Matt shrugged again.
“I need you, Matt. You’ve got skills and when you’re not feeling sorry for yourself, you’re a damn good player. Can’t that be enough for you?”
“Isn’t there anybody you can talk to?”
“Used to be able to talk to my uncle.”
“So why can’t you now?”
“Uh, hello? President of the United States? I don’t think he’s got time for me.”
“Have you tried?”
“His old email’s down. The one he had in the Senate. Mom won’t let me have the new one. Assuming she even knows it. And she changed our Internet provider, so my old email’s dead. And it’s not like you can just call up the White House and ask to talk to the president. I tried. They didn’t believe me.”
“What about your dad?”
“Are you kidding? He hates my uncle. And he doesn’t talk to me, anyway.”
“Look, Matt, there’s gotta be some way you can get through. You’ve just gotta put your mind to it. You’ve got your grandfather and great-grandmother. I see them here all the time. And don’t you have an aunt?”
“So keep trying. I know if you put your mind to it, you can find a way through. In the meantime, I need you to get on your game. You’re a good player and a good kid. So what if some parts of your life suck? Make the best of what you’ve got going for you and it won’t matter that your parents don’t seem to care about you.”

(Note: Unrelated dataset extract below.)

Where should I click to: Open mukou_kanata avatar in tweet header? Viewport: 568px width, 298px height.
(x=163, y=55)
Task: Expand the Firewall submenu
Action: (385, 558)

“All right. Now get down there and give me twenty laps.”
Matt, still feeling sullen and out of sorts, made his way down the bleachers to the gym floor to begin his laps. His teammates hooted derisively and he flipped them the bird. Aunt June was sympathetic, but didn’t really have any answers for him and he didn’t have her email address, anyway. His grandfather and great-grandma were nice enough, too, but barely knew what email was, let alone Uncle Mark’s address. Uncle Mark was the only people on the planet who really seemed to understand him and his mother had made damned sure he was out of reach.
The coach was right. There were other ways than email and telephone to reach Uncle Mark. It would take some planning and saving. Matt debated just using the credit card his mother had given him but knew if he spent too much at once, his mother would get called and that would blow everything. It would take a little research and the right timing. In the meantime, he could just play basketball.
Swheatly531: Got a question for you.
Ladycarla: What up?
Swheatly531: Just noticed you got a really nice pool table and bar in your basement, mind if I add on?
Ladycarla: What do you have in mind?
Swheatly531: Just a big-screen TV and a couple couches. There’s room. I measured.
Ladycarla: Sure, but why?
Swheatly531: Believe it or not, it’s officially top-secret, but it has something to do with that hidden entrance down there.
Ladycarla: Niecy said you still had the hots for him.
Swheatly531: Won’t do me much good with the rest of the Advisory Panel hanging around, which is the point. Gotta fly.